Immune profiling of stage III non-small cell lung cancer patients treated with concurrent chemoradiation and adjuvant durvalumab: A prospective observational phase II trial

Even with the addition of durvalumab to concurrent chemoradiation,
approximately only half of the patients are alive at 3 years, and more have
progressed already, either locally or distant. Not much is known regarding to
identification of patients that will benefit from adjuvant durvalumab, or
regarding resistance to adjuvant durvalumab after chemoradiation. Most data on
immunotherapy resistance come from metastatic patients treated with monotherapy
PD-(L)1 antagonists. Depending on PD-L1 expression level, 10-44% of patients
respond well to PD-(L)1 antagonists. The majority of patients are either
unresponsive, or experience a tumor recurrence after achieving an initial
response. The development of individual immunological treatment strategies
(e.g. selection of best treatment: mono- or combination ICI, ICI combined with
chemotherapy, or the addition of radiotherapy) is hampered by the lack of
knowledge in the best timing, sequencing, and dosing of all modalities and the
lack of optimal biomarkers for monitoring the treatment response. This
highlights the need of clear biomarkers that can be used to select the best
treatment for each individual patient and predict whether patients will benefit
from adjuvant immunotherapy. Currently, there is only limited data available on
the functional immune changes after concurrent chemoradiation in NSCLC
patients. Identifying the effect of the treatment on immune cells (e.g. T-, B-,
NK-cells, dendritic cells, macrophages) and what their functional consequences
are is an essential first step to come to prognostic and predictive biomarkers.

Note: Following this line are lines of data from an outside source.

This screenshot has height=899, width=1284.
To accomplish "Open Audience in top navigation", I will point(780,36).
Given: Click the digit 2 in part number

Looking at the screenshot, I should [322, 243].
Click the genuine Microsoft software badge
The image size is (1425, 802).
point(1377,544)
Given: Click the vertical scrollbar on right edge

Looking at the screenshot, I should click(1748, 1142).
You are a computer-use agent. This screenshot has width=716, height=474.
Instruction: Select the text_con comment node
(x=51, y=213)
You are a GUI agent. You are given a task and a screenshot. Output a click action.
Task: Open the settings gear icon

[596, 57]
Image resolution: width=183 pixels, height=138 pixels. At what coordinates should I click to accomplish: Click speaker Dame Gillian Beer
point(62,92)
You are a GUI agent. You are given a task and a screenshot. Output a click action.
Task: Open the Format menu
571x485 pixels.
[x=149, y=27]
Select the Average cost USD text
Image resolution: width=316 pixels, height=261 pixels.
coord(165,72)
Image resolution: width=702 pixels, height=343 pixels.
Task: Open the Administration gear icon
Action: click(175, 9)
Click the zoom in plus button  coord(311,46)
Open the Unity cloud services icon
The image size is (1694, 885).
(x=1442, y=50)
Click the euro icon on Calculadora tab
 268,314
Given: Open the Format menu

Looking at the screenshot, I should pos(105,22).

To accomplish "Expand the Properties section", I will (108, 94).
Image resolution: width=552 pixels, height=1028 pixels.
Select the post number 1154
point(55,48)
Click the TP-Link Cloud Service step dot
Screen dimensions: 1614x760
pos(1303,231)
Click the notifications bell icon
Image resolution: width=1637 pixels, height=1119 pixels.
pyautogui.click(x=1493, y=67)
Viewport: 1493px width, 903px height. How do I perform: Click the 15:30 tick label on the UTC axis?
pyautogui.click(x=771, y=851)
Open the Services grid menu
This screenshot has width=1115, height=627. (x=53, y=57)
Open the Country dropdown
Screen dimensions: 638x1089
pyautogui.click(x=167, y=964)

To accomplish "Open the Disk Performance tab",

Many studies investigating the role of immunomodulatory effects of treatment
are carried out in either in vitro or in vivo animal models. However,
identified factors frequently hamper clinical validation. In addition, as
mentioned earlier, although several immunogenic factors have been shown to be
released by irradiated tumor cells, so far, only a limited number of studies
searched for potential predictive and prognostic immunological biomarkers
(53-56).

This will be the first time that the immune effects of both treatment
modalities will be studied, with, in addition, the immune changes during
durvalumab treatment, which are also unknown at present. By getting more
insight in the treatment-induced immunomodulatory effects, ultimately, in
subsequent projects, this will allow to determine optimal immune stimulation
and hence improved outcomes of subsequent durvalumab immune therapy

Hypothesis: Our hypothesis is that we can identify immune changes in stage III
NSCLC patients receiving concurrent chemoradiation with protons or photons
followed by durvalumab, as is done in standard clinical practice in The
Netherlands.

Primary Objective:
To identify immune changes between baseline, one week of radiotherapy, end of
radiotherapy and three months of durvalumab
- Identification of differentially expressed proteins at all time points
- Identification of differentially expressed genes at all time points
- Investigate the functional immunological activity of serum samples at all
time points
- Investigate the immune cell composition in blood samples from all time points

Secondary Objectives:
- To investigate the progression-free survival (PFS)
- To investigate the overall survival (OS)
- To evaluate toxicity during and after concurrent chemoradiation, also in
relation to the irradiated bone marrow volume:
o Lymphopenia and subtypes
o Neutropenia
o Anemia
o Other toxicity
o Dose and intensity of chemotherapy (i.e. dose delays/reductions)
- To evaluate toxicity of durvalumab and chemoradiation treatment:
o Pneumonitis
o Cardiac side effects
o Cognitive side effects
- Incidence and severity of adverse events (Common Terminology Criteria for
Adverse Events (CTCAE) v 5.0 and patient reported outcome (PRO)-CTCAE)
- To investigate immune changes that are distinct for proton therapy compared
to photon therapy
- To evaluate the effects of protons versus photons on the occurrence of cancer
cachexia/sarcopenia
- To evaluate whether a higher percentage of patients treated with protons will
be able to receive adjuvant durvalumab, compared with photon treated patients
- Obtaining routine imaging (chest-CTs, 18FDG-PET, brain MRI/CTs) for
qualitative and quantitative image analyses.
- To evaluate the effect of durvalumab and chemoradiation on the cardiac
function: BNP, Troponins, ECG, blood pressure
- To evaluate the effect of durvalumab and chemoradiation on neurocognitive
function: HVALT-R, trail making test, controlled oral word association, and MOS
- Obtaining tumor material from standard diagnostic material for translational
purposes
- To investigate the genetic and phenotypic tumor heterogeneity of the tumor
biopsy
- Biobanking blood samples for later translational research
- To detect circulating tumor DNA (ctDNA) to determine minimal residual disease
- To evaluate the effect of durvalumab after photon and proton therapy on
LC3/GABARAPL protein family in the blood

This is a prospective, non-randomized observational phase II non-interventional
clinical trial.

Patients with stage III NSCLC who are eligible for curative intent concurrent
chemotherapy and radiotherapy will be enrolled in the study. They receive
standard radiotherapy (60 Gy in 30 fractions of 2 Gy) with protons or photons
according to the standard of care. Eligible patients will thereafter receive
standard durvalumab immune therapy for 12 months. Eligibility criteria for this
study are therefore similar to those for standard of care treatment.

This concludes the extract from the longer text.